• **PROBLEM DETAILS**: Pull out the lines from the one containing "Task: Open the tab search dropdown arrow" through the final line of the listing below and repeat them exactly. Leave the pictures behind.

- - - -

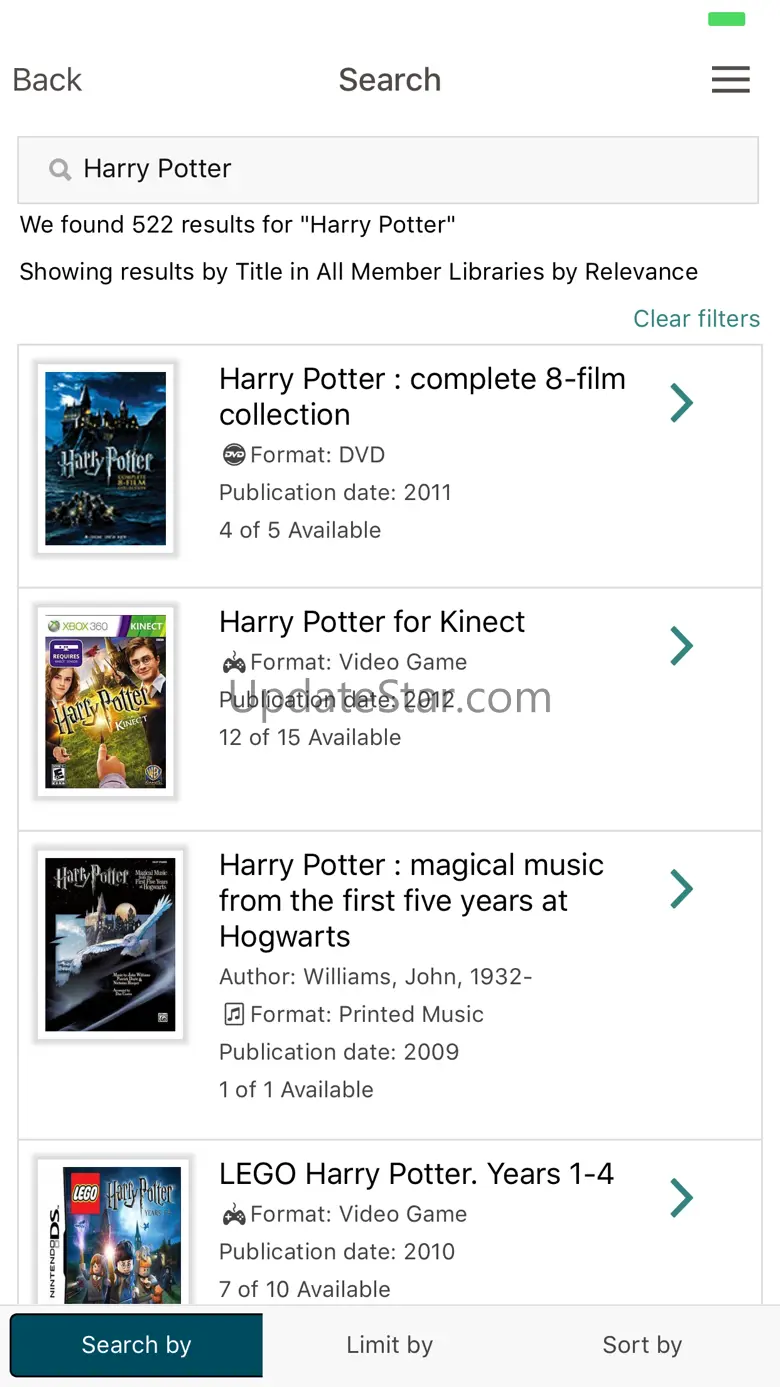Open the Sort by tab

click(x=642, y=1345)
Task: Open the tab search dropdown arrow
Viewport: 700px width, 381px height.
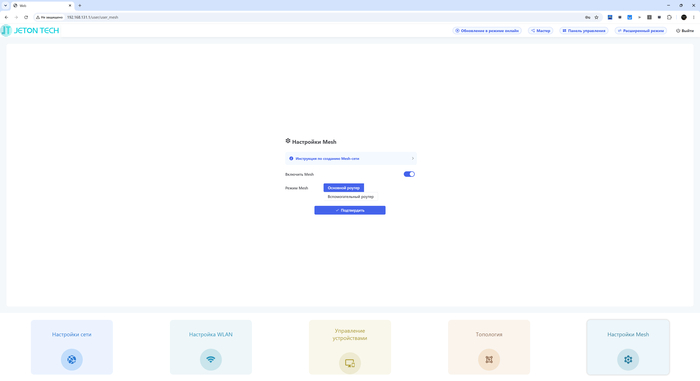Action: point(5,5)
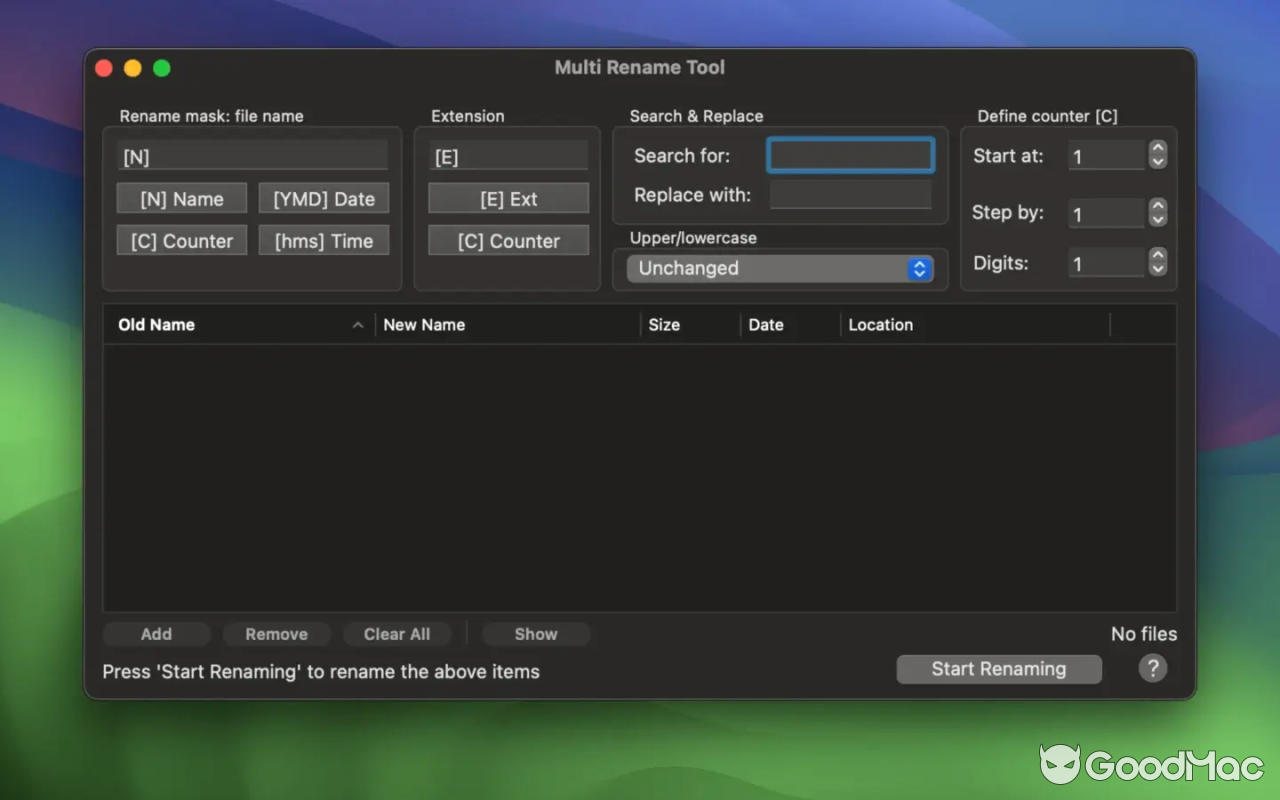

- - - -

• **RESULT OF THIS EXERCISE**:
Task: Open the tab search dropdown arrow
Viewport: 700px width, 381px height.
Action: point(5,5)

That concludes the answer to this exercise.